After two major surgeries, my curviness is still very prominent, but that hasn’t stopped me from traveling to a bucket list full of locations; about 23 countries (I think). With all my years of travel experience, I feel like I am pretty well-versed on how to travel with scoliosis, and I wanted to share my nine proven tips on how to survive those dreaded long-haul flights.

  1. Always Wear Yoga Pants – If for some crazy reason, you’re thinking that you should wear heels, skin-tight jeans, or anything else that’s completely impractical and uncomfortable, just don’t. When you have scoliosis, you want to always travel in the most comfortable and practical clothing possible. You will, more than likely, experience some level of pain throughout your trip, thus, you don’t want to be in pain and uncomfortable as well; it’s simply not a good idea.

  2. Compression Socks Are Friends Not Enemies – Now, I know what you’re thinking, why would I ever travel in compression socks? Don’t be fooled by the romanticized idea of traveling in style, as I mentioned above, when you have scoliosis, you want to wear whatever is practical and comfortable. Trust me on this one; wearing your compression socks is the only way you should travel. Your body will thank me when you arrive.

  3. Aspirin = Lifesaver – I am not a doctor, but I can tell you that Aspirin is a blood thinner and taking one before you take off helps prevent things like blood clots and inflammation. Inflammation, I’m sure you’re aware causes pain, and avoiding pain should be your only mission while on board a long-haul flight.

  4. Drink Water – Water is paramount to avoiding inflammation. So basically, if you want to try to avoid pain, you need to drink more water.

  5. Booze Is Counterproductive – I know it’s hard to say no to a nightcap, but booze dehydrates your body, and so does air travel, and two negatives do not make a positive. Avoiding the cocktails on your flight may save you from a ton a pain later on. When push comes to shove, drink sparkling water, at least it has bubbles, right?

  6. Stand up and Stretch…Often – You know those babies who run up and down the aisles when you’re trying to fall asleep? Be like one of those babies; they know what’s up. They realize they need to be moving, and honestly, so should you. When in doubt, stand up and stretch, your body will feel so much better when you arrive if you do.
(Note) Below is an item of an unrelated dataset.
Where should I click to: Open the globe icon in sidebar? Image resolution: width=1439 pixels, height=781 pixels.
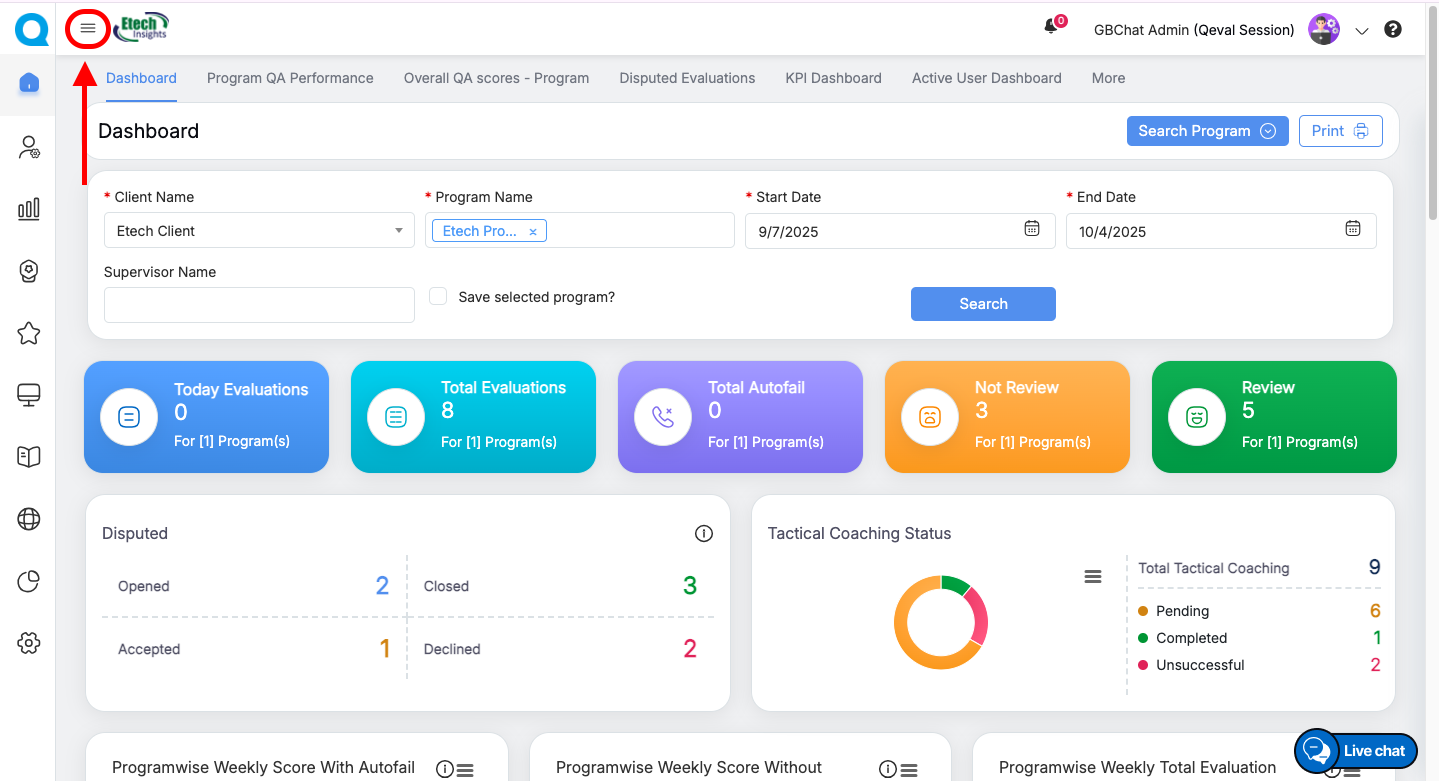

  7. Don’t Be Afraid to Find Whatever Position Works for You – I love sitting with my legs crossed, or having one leg underneath my tushy 😉 It helps me keep my posture straight, and I feel so much better when I arrive.  You know your body better than anyone else, find a position that works for you and stick to it.

  8. When in Doubt, Buy Melatonin – I am not a big fan of taking medications, just for the sake of taking them, but sometimes you need to sleep, and melatonin provides a nice relief if you can’t sleep.

  9. Avoid Those Sloth Tendencies, and Get More Pillows – I usually ask for a ton of pillows when I fly.  I personally love having a pillow to sit on, a pillow behind my curve, a pillow underneath my neck, and a pillow I hold on to; it sounds pretty excessive, right? Wrong. Pillows will help you create a nice comfortable spot for you to be able to fall asleep and wake up the next morning like a normal human being instead of dragging sloth.

Do you have any tips or tricks you use when you travel? Let me know what you do by commenting below. Also, side note: I am not a medical professional, so if you use any of my secrets please consult your doctor before you do (just in case).

Photo Credit: Adam Bergman.

12 thoughts on “Nine Proven Tips to Surviving Long-Haul Flight With Scoliosis

  1. I don’t have Scoliosis. But do lots of the above. I also wear a thin sanitary towel for those tiny leaks and also to keep my underwear fresh during long travel hours. I keep my empty water bottle too. Airports usually have extra clean water to fill up when you cannot find change or have time to buy more. A small box of raisins helps keep up my vitamins and stave off hunger for a while.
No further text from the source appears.